- Try it -
In your reply, reproduce the lines from the first one below to the line containing "Given: Toggle 关机或用户退出时自动清除隐私记录 checkbox", inclusive, exactly as they stand.

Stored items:
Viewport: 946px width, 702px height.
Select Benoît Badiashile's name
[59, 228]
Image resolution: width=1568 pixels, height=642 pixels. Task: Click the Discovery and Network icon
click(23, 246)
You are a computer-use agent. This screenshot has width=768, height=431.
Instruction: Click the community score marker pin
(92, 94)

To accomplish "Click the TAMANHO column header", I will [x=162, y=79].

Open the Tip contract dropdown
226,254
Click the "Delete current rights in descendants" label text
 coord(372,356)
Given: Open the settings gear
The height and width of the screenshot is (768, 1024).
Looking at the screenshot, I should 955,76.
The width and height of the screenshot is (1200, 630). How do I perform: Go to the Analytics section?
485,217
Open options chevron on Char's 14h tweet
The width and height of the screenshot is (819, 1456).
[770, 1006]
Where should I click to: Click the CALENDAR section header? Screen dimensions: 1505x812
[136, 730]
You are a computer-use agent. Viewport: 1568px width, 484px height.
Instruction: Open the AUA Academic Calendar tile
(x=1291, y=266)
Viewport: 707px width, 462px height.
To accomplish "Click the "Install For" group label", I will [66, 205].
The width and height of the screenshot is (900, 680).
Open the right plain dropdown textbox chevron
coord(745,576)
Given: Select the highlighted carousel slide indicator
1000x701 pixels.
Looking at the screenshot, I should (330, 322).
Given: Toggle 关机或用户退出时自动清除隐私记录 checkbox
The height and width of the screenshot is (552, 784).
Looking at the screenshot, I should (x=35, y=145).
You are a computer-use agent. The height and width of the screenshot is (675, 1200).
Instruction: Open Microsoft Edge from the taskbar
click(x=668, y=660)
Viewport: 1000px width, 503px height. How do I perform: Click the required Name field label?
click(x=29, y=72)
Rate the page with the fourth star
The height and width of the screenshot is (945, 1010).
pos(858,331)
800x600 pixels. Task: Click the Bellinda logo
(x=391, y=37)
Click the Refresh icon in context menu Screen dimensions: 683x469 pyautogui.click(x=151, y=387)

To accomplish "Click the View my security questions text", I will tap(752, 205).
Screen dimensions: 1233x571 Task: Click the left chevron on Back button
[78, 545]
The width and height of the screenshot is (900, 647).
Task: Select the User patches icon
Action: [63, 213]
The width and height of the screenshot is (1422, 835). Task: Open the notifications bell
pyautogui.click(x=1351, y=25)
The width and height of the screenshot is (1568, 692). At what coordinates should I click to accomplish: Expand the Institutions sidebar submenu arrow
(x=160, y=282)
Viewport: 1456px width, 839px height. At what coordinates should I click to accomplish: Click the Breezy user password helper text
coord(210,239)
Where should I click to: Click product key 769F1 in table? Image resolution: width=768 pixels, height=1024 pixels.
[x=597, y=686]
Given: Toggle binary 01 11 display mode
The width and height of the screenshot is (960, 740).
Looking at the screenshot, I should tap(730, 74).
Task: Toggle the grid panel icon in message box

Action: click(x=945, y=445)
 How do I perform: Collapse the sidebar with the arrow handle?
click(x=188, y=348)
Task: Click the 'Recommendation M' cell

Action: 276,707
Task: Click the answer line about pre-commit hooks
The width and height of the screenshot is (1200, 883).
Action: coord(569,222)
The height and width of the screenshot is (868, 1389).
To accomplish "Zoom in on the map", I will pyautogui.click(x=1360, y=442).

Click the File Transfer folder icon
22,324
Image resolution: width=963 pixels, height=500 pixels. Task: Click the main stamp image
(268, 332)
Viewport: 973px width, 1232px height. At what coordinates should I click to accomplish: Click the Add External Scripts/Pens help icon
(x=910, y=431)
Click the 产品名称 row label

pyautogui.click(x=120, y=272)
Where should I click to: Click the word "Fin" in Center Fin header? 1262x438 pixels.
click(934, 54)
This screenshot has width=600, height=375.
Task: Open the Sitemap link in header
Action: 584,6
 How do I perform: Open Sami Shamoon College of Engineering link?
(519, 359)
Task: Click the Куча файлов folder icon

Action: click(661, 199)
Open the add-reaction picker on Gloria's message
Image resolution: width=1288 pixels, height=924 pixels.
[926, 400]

- The completed task -
Viewport: 946px width, 702px height.
Select Benoît Badiashile's name
[59, 228]
Image resolution: width=1568 pixels, height=642 pixels. Task: Click the Discovery and Network icon
click(23, 246)
You are a computer-use agent. This screenshot has width=768, height=431.
Instruction: Click the community score marker pin
(92, 94)

To accomplish "Click the TAMANHO column header", I will [x=162, y=79].

Open the Tip contract dropdown
226,254
Click the "Delete current rights in descendants" label text
 coord(372,356)
Given: Open the settings gear
The height and width of the screenshot is (768, 1024).
Looking at the screenshot, I should 955,76.
The width and height of the screenshot is (1200, 630). How do I perform: Go to the Analytics section?
485,217
Open options chevron on Char's 14h tweet
The width and height of the screenshot is (819, 1456).
[770, 1006]
Where should I click to: Click the CALENDAR section header? Screen dimensions: 1505x812
[136, 730]
You are a computer-use agent. Viewport: 1568px width, 484px height.
Instruction: Open the AUA Academic Calendar tile
(x=1291, y=266)
Viewport: 707px width, 462px height.
To accomplish "Click the "Install For" group label", I will [66, 205].
The width and height of the screenshot is (900, 680).
Open the right plain dropdown textbox chevron
coord(745,576)
Given: Select the highlighted carousel slide indicator
1000x701 pixels.
Looking at the screenshot, I should (330, 322).
Given: Toggle 关机或用户退出时自动清除隐私记录 checkbox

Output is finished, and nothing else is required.